### Liste des tâches
1. Répondez à ces questions d'après le texte sur le Rham :
(a) Combien de foyers pour personnes âgées Servior gère-t-il désormais ?
(b) Parmi combien de participants environ le jury a-t-il retenu le projet de Stoos Architekten ?
(c) Depuis quand les bâtiments du Rham servent-ils de maison de retraite et de gériatrie ?
2. D'après le texte sur le Rham, pourquoi a-t-on détruit les bâtiments des années 1930 et 1950 dès les premiers travaux ? Répondez en une à trois phrases.

### Texte extrait
Au Rham, on ne comprend pas cette polémique. Servior, l’établissement public gérant désormais 17 foyers pour personnes âgées, qui a son siège ici et qui est le maître de l’ouvrage pour le compte de l’État, propriétaire des bâtiments, étant persuadé avoir agi en âme et conscience – et respecté les contraintes de la protection du patrimoine sur un site aussi sensible. Le jury qui a choisi le projet du bureau suisse Stoos Architekten (en association avec les Luxembourgeois de Schemel [&] Wirtz)1 parmi une cinquantaine de participants au concours comprenait notamment le directeur du SSMN de l’époque, Georges Calteux, un représentant de l’Ordre des architectes, l’architecte de la Ville et deux représentants de l’Unesco, donc intimement associée à l’élaboration du projet. « Ce jury, se souvient le chargé de direction du Cipa Rham, Marcel Bausch, définissait ce que nous pouvions construire, où nous pouvions construire, mais aussi ce qu’il fallait démolir pour être conforme aux attentes de l’Unesco... »
Car les bâtiments du Rham, ayant connu de nombreuses utilisations en trois siècles, de caserne en passant par orphelinat, hôpital militaire, hospice civil et donc, depuis les années 1980, maison de retraite et gériatrie, étaient loin d’être dans leur état original. Au contraire, chaque nouvelle utilisation amenait son lot d’adaptations et de constructions pour accueillir cuisines, ateliers, boulangerie, chaufferie, lingerie ou menuiserie... Les bâtiments des années 1930 et 1950 ont ainsi été détruits dès les premiers travaux, pour répondre à la demande de l’Unesco – là où des annexes flanquaient des bâtiments historiques, l’aspect original des façades sera reconstitué.

### Lignes de données
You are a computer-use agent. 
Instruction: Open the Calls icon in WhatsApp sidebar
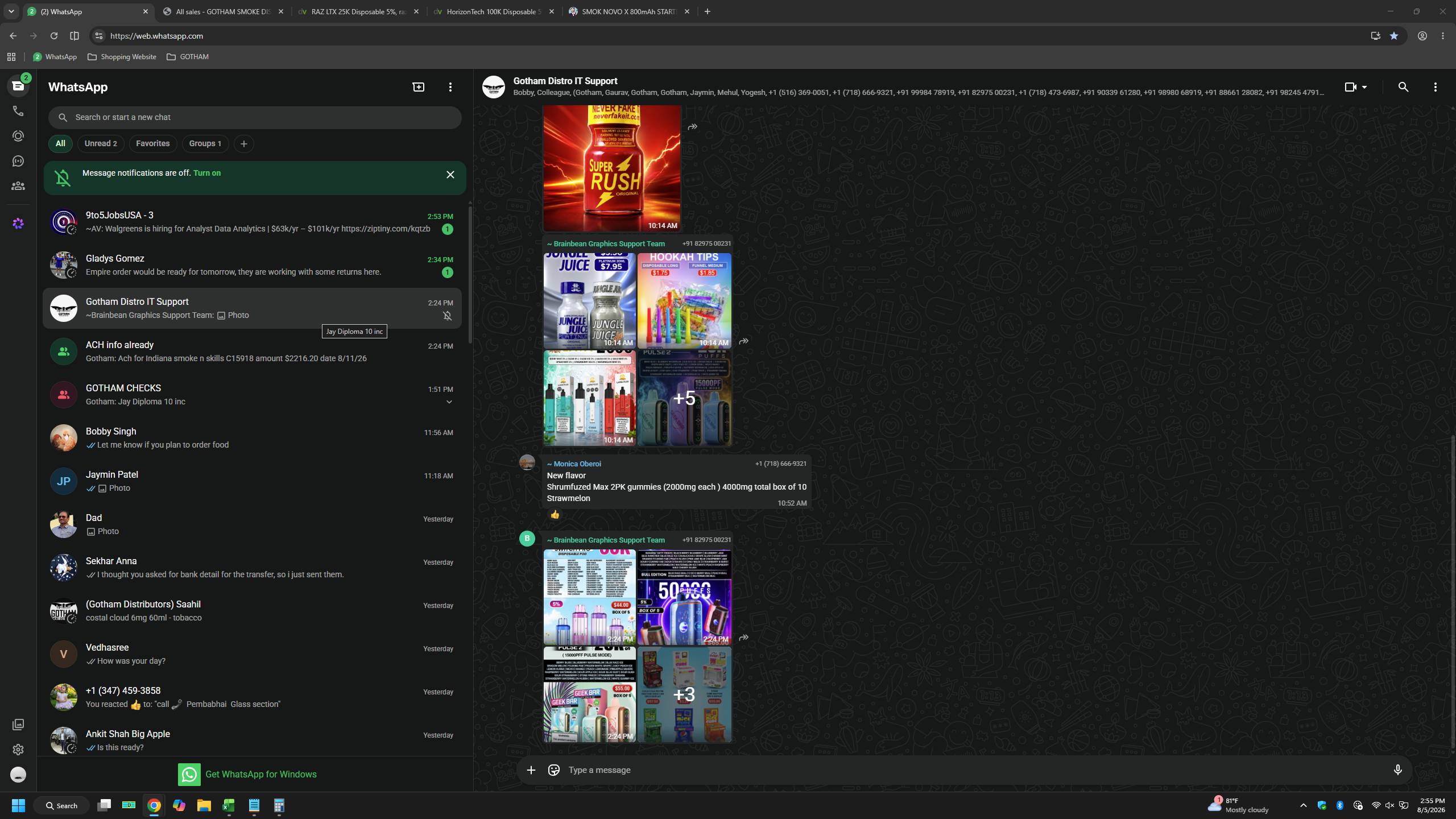pyautogui.click(x=18, y=111)
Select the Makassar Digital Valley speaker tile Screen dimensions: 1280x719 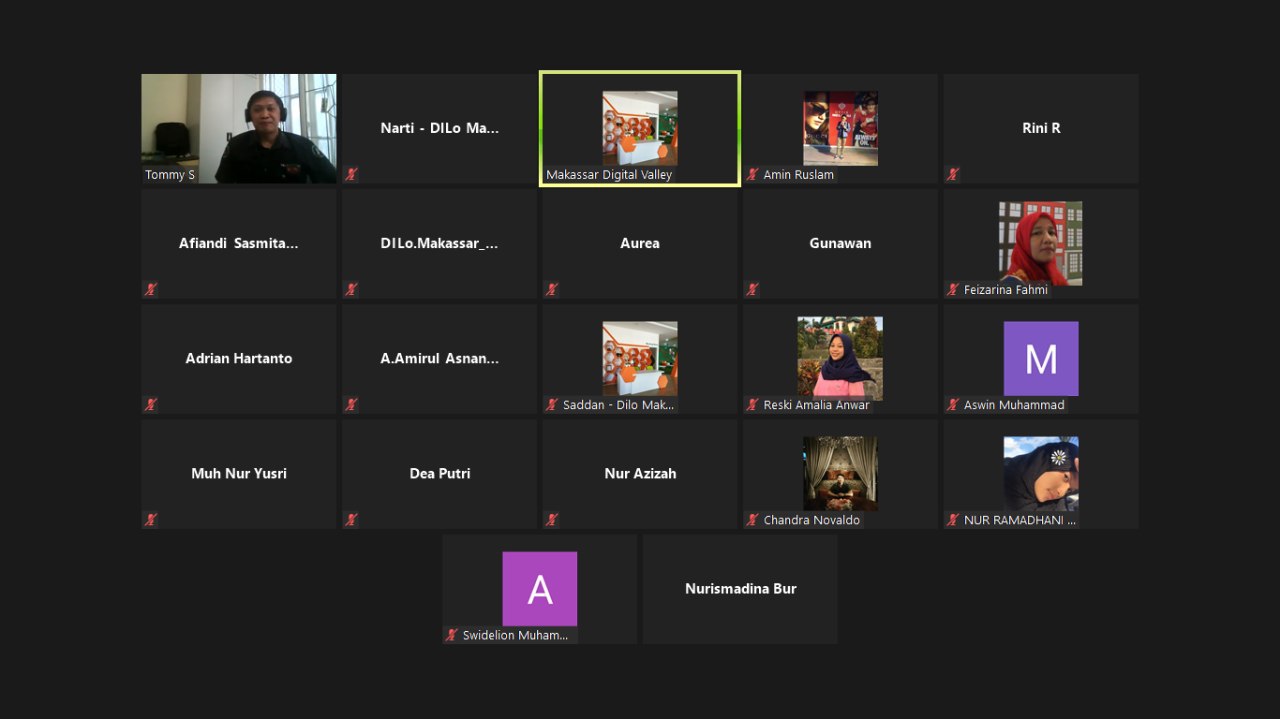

### Réponses complètes
1.
(a) 17 foyers.
(b) Une cinquantaine de participants.
(c) Depuis les années 1980.

2. On les a détruits pour répondre à la demande de l'Unesco. En trois siècles d'usages différents, les bâtiments du Rham avaient reçu beaucoup d'ajouts et de constructions, et ils étaient loin de leur état d'origine.